What you should do: Report how many lines in the following entries contain "link". Nothing else should be given.

Records for this task:
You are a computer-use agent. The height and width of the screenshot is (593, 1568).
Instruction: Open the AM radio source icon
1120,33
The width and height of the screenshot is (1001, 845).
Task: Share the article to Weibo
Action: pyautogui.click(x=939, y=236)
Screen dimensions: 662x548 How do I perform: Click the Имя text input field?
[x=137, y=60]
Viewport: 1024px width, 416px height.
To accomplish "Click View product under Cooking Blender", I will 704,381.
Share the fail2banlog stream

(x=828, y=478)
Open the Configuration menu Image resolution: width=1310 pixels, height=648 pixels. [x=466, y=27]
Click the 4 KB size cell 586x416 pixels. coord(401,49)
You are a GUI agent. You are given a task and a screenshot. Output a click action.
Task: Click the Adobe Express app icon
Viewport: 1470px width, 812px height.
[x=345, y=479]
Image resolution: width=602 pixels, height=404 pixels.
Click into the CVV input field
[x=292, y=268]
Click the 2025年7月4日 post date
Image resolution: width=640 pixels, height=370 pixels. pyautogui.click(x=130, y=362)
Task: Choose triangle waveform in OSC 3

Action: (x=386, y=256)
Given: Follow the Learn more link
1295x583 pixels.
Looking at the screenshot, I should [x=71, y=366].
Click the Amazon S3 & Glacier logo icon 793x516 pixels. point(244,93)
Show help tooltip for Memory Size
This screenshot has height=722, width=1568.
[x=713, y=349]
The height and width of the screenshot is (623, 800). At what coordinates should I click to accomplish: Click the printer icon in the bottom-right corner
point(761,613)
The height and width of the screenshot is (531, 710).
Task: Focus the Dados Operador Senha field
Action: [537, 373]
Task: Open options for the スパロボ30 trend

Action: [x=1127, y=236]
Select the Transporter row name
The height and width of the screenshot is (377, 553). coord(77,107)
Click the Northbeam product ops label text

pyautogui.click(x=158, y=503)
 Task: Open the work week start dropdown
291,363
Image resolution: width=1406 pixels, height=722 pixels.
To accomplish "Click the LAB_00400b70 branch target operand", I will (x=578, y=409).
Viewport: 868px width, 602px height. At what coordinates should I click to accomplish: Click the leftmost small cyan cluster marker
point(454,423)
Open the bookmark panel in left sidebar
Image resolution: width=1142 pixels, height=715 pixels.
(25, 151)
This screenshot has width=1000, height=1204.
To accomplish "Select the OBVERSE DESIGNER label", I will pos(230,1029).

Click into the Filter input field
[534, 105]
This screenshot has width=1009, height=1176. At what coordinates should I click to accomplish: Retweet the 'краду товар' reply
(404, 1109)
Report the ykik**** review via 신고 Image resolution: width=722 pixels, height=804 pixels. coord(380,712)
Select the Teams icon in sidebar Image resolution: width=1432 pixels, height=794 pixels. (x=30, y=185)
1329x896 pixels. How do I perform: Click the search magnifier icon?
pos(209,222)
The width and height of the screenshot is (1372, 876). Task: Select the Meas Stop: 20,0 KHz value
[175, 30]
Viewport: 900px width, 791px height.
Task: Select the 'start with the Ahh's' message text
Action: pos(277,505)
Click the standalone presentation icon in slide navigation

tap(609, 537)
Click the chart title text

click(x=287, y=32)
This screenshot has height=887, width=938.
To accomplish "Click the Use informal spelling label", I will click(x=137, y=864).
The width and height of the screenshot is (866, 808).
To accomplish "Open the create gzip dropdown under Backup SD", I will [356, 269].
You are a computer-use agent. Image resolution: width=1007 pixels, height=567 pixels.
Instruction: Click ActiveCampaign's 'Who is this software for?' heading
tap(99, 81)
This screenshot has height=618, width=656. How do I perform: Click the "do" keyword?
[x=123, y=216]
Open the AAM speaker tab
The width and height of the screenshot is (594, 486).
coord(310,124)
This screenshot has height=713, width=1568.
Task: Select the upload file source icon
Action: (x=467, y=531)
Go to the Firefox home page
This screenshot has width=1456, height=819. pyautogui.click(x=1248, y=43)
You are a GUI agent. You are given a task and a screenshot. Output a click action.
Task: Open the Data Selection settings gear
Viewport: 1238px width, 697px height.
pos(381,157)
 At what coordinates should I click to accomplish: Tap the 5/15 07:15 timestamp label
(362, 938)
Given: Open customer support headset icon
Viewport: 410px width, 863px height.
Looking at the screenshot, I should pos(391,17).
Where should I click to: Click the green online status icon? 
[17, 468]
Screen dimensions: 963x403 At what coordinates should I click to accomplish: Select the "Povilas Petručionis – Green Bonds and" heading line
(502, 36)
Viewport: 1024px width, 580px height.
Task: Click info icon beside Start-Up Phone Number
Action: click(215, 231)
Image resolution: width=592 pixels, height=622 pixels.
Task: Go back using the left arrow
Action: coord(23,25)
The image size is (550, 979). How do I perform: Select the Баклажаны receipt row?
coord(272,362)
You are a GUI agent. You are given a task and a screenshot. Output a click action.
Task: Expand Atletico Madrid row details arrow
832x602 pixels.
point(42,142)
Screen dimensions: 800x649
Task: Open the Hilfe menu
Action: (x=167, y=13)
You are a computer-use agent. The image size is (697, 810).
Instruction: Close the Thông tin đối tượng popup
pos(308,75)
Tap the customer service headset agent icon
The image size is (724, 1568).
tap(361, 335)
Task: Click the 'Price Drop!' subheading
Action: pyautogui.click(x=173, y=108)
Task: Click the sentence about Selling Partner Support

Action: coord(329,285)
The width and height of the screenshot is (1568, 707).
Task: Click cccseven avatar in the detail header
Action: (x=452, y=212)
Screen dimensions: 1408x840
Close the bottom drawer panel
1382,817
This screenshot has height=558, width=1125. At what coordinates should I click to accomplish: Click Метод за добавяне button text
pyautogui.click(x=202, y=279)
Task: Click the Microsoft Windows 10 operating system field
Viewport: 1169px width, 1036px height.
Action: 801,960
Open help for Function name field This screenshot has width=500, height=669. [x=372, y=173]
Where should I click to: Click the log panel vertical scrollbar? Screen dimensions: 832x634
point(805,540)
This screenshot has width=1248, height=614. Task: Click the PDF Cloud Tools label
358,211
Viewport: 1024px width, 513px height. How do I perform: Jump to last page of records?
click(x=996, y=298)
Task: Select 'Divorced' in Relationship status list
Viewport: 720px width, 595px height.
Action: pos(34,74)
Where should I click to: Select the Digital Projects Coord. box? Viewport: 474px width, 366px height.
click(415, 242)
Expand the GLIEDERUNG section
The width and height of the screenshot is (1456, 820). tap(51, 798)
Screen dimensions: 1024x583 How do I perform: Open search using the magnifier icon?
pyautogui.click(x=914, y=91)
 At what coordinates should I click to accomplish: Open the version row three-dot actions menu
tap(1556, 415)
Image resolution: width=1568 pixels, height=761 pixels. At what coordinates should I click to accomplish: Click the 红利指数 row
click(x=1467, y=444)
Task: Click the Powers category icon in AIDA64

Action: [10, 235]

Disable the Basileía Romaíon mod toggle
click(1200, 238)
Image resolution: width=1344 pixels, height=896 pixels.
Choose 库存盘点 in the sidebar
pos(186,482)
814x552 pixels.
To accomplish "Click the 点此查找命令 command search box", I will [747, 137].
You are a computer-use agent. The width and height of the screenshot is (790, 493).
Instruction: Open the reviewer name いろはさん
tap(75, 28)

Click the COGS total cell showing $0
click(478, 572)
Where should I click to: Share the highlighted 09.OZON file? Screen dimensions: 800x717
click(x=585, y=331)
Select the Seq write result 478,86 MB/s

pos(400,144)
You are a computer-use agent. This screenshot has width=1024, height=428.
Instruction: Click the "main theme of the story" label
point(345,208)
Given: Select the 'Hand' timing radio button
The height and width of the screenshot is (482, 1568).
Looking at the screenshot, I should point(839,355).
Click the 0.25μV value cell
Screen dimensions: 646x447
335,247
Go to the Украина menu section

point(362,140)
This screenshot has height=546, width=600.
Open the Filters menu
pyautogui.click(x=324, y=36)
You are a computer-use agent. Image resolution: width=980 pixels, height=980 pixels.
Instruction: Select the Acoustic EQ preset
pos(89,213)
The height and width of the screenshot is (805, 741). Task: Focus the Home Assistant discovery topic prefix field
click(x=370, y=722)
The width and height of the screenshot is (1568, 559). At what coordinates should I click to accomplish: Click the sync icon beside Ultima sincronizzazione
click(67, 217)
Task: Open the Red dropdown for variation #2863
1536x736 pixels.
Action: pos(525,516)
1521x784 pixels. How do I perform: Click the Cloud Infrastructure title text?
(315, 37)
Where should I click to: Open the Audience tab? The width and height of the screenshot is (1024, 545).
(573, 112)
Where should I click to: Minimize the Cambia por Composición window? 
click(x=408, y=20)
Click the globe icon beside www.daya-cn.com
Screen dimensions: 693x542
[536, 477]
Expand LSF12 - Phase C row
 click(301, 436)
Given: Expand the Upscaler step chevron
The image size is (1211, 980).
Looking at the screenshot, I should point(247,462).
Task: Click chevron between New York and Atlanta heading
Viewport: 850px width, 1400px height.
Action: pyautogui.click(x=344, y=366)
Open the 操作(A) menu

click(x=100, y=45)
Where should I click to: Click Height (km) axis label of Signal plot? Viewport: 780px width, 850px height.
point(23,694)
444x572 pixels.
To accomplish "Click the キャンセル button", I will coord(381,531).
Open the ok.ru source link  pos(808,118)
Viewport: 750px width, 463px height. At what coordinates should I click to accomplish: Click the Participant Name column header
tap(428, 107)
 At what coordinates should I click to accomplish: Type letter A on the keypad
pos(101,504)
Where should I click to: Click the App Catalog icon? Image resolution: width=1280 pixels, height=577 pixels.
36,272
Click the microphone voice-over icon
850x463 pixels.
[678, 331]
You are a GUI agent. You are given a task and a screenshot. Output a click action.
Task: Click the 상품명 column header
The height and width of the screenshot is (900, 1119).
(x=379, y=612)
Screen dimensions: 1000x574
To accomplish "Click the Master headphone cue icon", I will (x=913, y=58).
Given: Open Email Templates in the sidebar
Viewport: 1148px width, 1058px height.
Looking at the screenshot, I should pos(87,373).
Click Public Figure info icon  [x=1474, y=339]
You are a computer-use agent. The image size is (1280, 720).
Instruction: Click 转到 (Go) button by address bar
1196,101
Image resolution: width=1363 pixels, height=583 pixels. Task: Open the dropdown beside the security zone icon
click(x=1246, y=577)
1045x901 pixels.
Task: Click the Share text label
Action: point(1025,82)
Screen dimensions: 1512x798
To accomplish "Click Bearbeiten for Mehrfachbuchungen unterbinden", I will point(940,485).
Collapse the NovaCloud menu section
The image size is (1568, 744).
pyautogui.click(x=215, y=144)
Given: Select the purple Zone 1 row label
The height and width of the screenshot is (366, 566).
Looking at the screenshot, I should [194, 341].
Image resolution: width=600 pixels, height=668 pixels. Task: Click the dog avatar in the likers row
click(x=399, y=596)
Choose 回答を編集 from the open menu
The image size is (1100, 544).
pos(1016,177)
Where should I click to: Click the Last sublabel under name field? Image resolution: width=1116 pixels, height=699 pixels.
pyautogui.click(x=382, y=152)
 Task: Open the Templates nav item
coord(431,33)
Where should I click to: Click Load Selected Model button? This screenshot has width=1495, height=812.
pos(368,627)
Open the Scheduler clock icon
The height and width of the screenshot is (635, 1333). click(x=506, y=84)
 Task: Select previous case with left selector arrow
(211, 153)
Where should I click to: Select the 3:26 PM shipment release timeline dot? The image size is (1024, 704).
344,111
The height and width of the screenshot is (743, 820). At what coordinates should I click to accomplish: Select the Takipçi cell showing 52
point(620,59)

Result below: 2